Review of The Fifth Elephant by Terry Pratchett

According to the lore, Discworld flies through space on the back of the great turtle Atuan and is supported on four sides by four great elephants. But there was once a fifth, and in the twenty-fourth Discworld novel, The Fifth Elephant (1999), readers learn of its fate, and continued impact on Disc life to this day.

Things are getting political in dwarf land. Conservatives are even clashing with liberals on the far away streets of Ankh-Morpork. Someone has stolen the dwarves' sacred Scone of Stone (or at least a reasonable facsimile thereof). And Wallace Stonky, Discworld inventor of rubberized “preventatives”, has somehow turned up dead. Investigation is needed all around. As Lord Vetinari dispatches Vimes to mediate the situation in Ubervald, enter the Night's Watch.

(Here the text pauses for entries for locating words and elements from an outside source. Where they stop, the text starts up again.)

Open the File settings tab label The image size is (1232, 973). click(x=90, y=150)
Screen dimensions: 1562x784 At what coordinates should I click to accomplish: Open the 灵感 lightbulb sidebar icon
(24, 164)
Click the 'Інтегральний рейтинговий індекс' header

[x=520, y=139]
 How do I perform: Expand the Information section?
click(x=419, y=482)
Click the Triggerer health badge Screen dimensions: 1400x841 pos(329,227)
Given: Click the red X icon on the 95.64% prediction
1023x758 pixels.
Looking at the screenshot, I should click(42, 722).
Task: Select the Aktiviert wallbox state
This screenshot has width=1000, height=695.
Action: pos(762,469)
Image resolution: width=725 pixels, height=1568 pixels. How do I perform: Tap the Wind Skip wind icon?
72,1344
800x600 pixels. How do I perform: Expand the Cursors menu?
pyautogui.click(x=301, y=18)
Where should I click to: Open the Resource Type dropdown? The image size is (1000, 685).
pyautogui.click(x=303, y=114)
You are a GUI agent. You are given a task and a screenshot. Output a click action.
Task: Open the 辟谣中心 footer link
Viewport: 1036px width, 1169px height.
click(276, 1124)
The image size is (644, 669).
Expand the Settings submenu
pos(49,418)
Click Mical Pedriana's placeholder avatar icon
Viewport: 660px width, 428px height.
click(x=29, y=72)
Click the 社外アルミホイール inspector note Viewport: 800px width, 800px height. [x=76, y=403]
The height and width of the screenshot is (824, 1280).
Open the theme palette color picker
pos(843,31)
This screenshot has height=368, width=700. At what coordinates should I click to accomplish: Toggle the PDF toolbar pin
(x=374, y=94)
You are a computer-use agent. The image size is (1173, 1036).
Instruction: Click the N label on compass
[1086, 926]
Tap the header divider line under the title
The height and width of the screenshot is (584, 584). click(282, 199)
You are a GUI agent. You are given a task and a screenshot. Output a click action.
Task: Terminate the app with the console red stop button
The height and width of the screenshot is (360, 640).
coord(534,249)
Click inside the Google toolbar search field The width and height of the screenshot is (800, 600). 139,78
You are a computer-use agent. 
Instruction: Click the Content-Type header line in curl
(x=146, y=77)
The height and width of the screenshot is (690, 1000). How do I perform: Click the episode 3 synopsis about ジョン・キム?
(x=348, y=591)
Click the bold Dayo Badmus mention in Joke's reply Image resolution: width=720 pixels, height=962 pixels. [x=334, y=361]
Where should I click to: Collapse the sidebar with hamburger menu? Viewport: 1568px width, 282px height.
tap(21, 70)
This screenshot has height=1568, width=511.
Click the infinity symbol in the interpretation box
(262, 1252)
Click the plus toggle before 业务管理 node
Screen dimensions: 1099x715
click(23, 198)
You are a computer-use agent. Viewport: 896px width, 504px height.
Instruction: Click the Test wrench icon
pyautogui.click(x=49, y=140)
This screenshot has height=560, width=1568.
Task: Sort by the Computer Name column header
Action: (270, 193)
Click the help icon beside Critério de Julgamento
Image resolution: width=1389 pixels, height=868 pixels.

It's almost pointless to say, but I will anyway: Pratchett's Discworld novels are all a lot of fun, and while personal interest may vary depending on the individual novel, each is an enjoyable read on a line-by-line basis alone. The Fifth Elephant is no different. Pratchett keeps the puns, slapstick, and situational humor rolling in fine Disc style, regardless whether this is your first or last Disc read.

That being said, The Fifth Elephant makes a far better early Disc read than later. Practchett is on point humor-wise, but does not integrate the novel's overarching ideas to the plot as well as he can. Perhaps I missed something, but this is a book that reads predominantly at the plot level—not in itself a bad thing, just not as nuanced and expansive a thing as many other Disc novels.

In the end, The Fifth Elephant is not S-tier Discworld. But even when Pratchett is not marrying theme to plot as tightly as he has in other Disc novels, the novel's tone, humor, and in-the-moment action still carry it. In the words of Primus, they can't all be zingers. But that doesn't mean the book is lacking the juice that makes Pratchett, Pratchett. Read, enjoy, just don't set your expectations as high as some of the other Discworld novels if this is not your first.